The scary part for me is when I started debugging this with a breakpoint before the DispatchQueue.main.async call it functioned as desired. So in desperation after hours of research and debugging, I introduced a tenth of a second usleep before the DispatchQueue.main.async call. With the usleep the problem no longer occurred. But I know that a sleep is not the correct solution, so hopefully I can explain everything fully here for some help.

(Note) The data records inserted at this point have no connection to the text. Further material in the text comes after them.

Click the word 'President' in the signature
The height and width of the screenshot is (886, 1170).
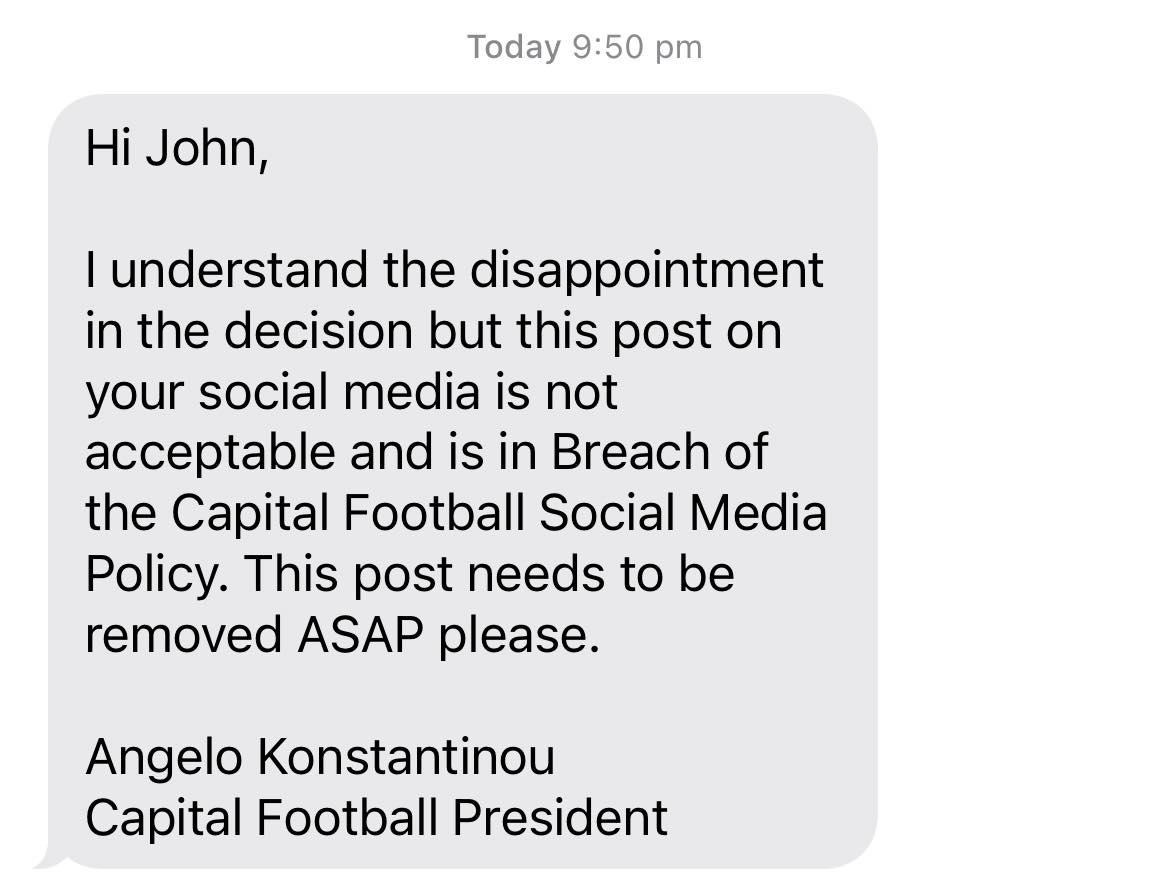click(x=560, y=818)
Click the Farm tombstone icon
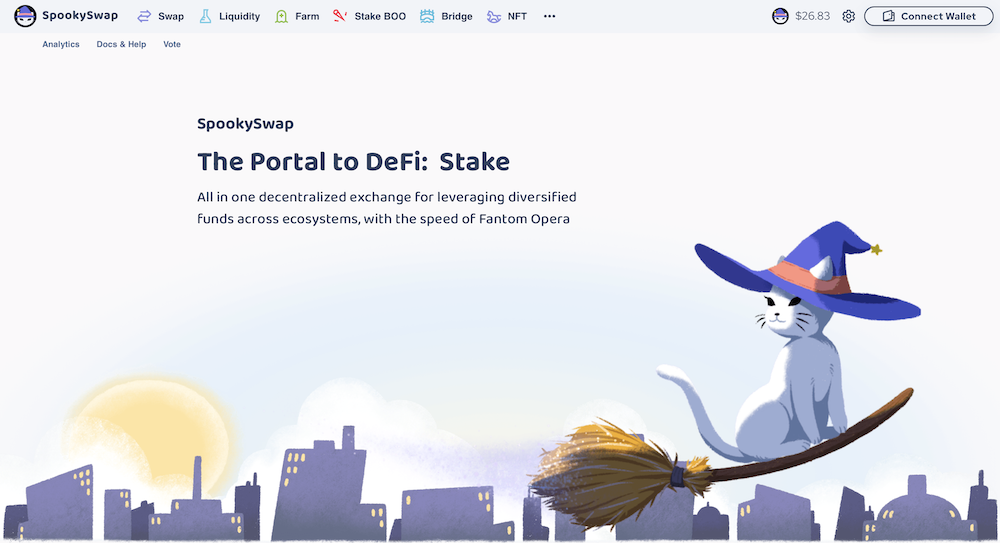The height and width of the screenshot is (543, 1000). click(x=281, y=17)

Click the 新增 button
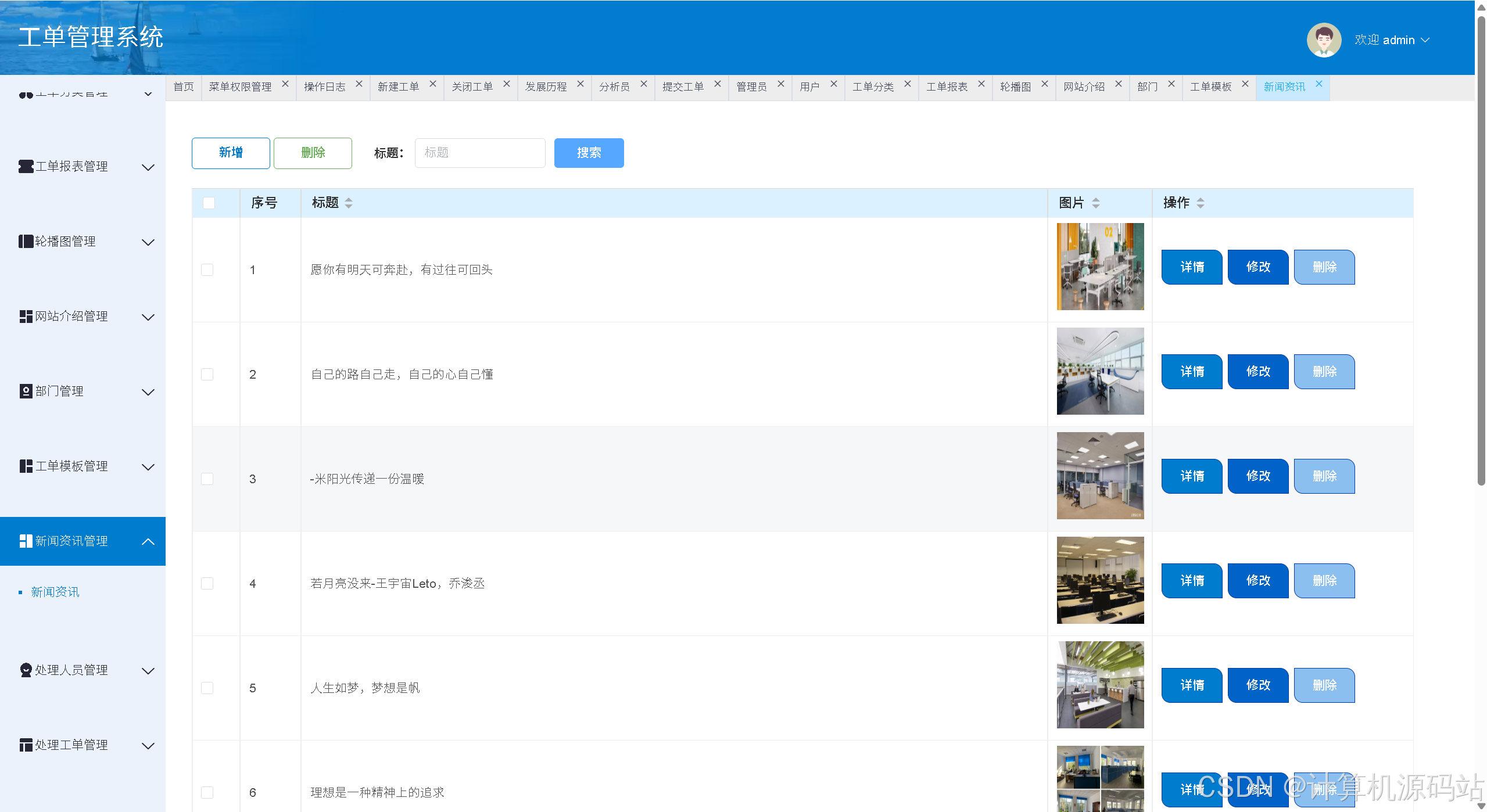tap(231, 153)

Here's the flow of the logic:

  1. The user is in the first tab controller and makes a change which will force the second tab controller to recalculate (via a "dirty" flag variable held in the tab controller).
  2. The user hits the second tab, which activates this in the UITabController:
   func tabBarController(_ tabBarController: UITabBarController, didSelect viewController: UIViewController) {
      let controllerIndex = tabBarController.selectedIndex
      if controllerIndex == 1 {
         if let controller = tabBarController.viewControllers?[1] as? SecondViewController {
            if dirty {
               controller.refreshAll()
            }
         }
      }
   }
  1. Since dirty is true, refreshAll() is called for the secondController and its implementation is this:
   func refreshAll() {
      showActivityIndicator()
      // WHAT?!?!  This usleep call makes the display of the spinner work on real devices (not needed on simulator)
      usleep(100000) // One tenth of a second
      DispatchQueue.main.async {
         // Load new data
         self.details = self.calculateDetails()
         // Display new data
         self.detailTableView.reloadData()
         // Clean up the activityView
         DispatchQueue.main.async {
            self.activityView.removeFromSuperview()
         }
      }
   }
  1. showActivityIndicator() is implemented in the second view controller as such (activityView is a class property):
   func showActivityIndicator() {
      let avHeight = 50
      let avWidth = 160
      
      let activityLabel = UILabel(frame: CGRect(x: avHeight, y: 0, width: avWidth, height: avHeight))
      activityLabel.text = "Calculating"
      activityLabel.textColor = UIColor.white
      
      let activityIndicator = UIActivityIndicatorView(style: .medium)
      activityIndicator.frame = CGRect(x: 0, y: 0, width: avHeight, height: avHeight)
      activityIndicator.color = UIColor.white
      activityIndicator.startAnimating()
      
      activityView.frame = CGRect(x: view.frame.midX - CGFloat(avWidth/2), y: view.frame.midY - CGFloat(avHeight/2), width: CGFloat(avWidth), height: CGFloat(avHeight))
      activityView.layer.cornerRadius = 10
      activityView.layer.masksToBounds = true
      activityView.backgroundColor = UIColor.systemIndigo
      activityView.addSubview(activityIndicator)
      activityView.addSubview(activityLabel)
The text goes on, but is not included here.